Léonor de Récondo : Amours - Ed Sabine Wespieser, 2015 - roman
Léonor de Récondo mène
deux carrières : celle d'écrivain avec 4 romans dont Pietra
Viva (déjà analysé dans ce blog) qui évoque 6 mois de la vie de
Michel Ange et une carrière de violoniste : elle a cofondé en
2005 l'Yriade, un ensemble de musique de chambre baroque. A son
passage à la Grande Librairie, elle apparaît comme une jeune femme
lumineuse.
Ce roman « Amours »
se passe en 1908 en Touraine dans une maison de maître. C'est un
huis-clos d'une famille bourgeoise. Victoire, 24 ans, est mariée
depuis 5 ans à Anselme, plus âgé, notaire et notable et elle rêve
d'attendre un enfant mais elle se refuse à « l'enchevêtrement
immonde » qui donnerait un héritier au couple…
Leur vie bascule, le jour
où Céleste, 17 ans, qui fait partie du personnel de la maison,
tombe enceinte : Que vont décider les patrons de Céleste ?

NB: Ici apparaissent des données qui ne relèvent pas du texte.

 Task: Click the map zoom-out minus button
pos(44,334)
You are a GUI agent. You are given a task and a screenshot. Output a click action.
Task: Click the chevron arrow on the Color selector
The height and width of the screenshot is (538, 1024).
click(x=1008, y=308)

Que va-t-il se passer dans cette maison tranquille. Victoire vivra
une révélation étonnante qui « balaie les normes sociales et
l'éducation données aux femmes à l'époque ».
L'auteur analyse à
merveille la tension qui va se créer entre les trois personnages et
qui va les mener dans des situations impossibles. Le caractère fort
de la jeune Céleste est magnifiquement senti : comment va
réagir cette jeune femme « humiliée, aimée, broyée » qui
se console en priant la Vierge Marie avec des phrases qui reviennent
comme une incantation. On admire le style et les phrases « bien
rythmées, ciselées et pures » et on ne peut oublier que notre
auteur est musicienne. Les détails de la vie du début du 20ème
siècle sont très précis : paysages, mobiliers et rideaux,
robes et corsets, repas et travail en cuisine. Il y a aussi de
superbes passages sur Victoire au piano.« Mille détails
construisent cette fiction intelligente, sensuelle et bien rythmée »
(LIRE)
Ce très beau livre évoque
le rapport à la maternité et ses obligations, le rôle du corps
des femmes au début du 20ème siècle où une idéologie de la haine
du corps faisait ravage et où la société cadenassée insistait sur
les différences sociales. : « le corps interdit de
plaisir, martyrisé dans des corsets, théorisé par l’Église pour
n'être que le réceptacle d'une vie à venir »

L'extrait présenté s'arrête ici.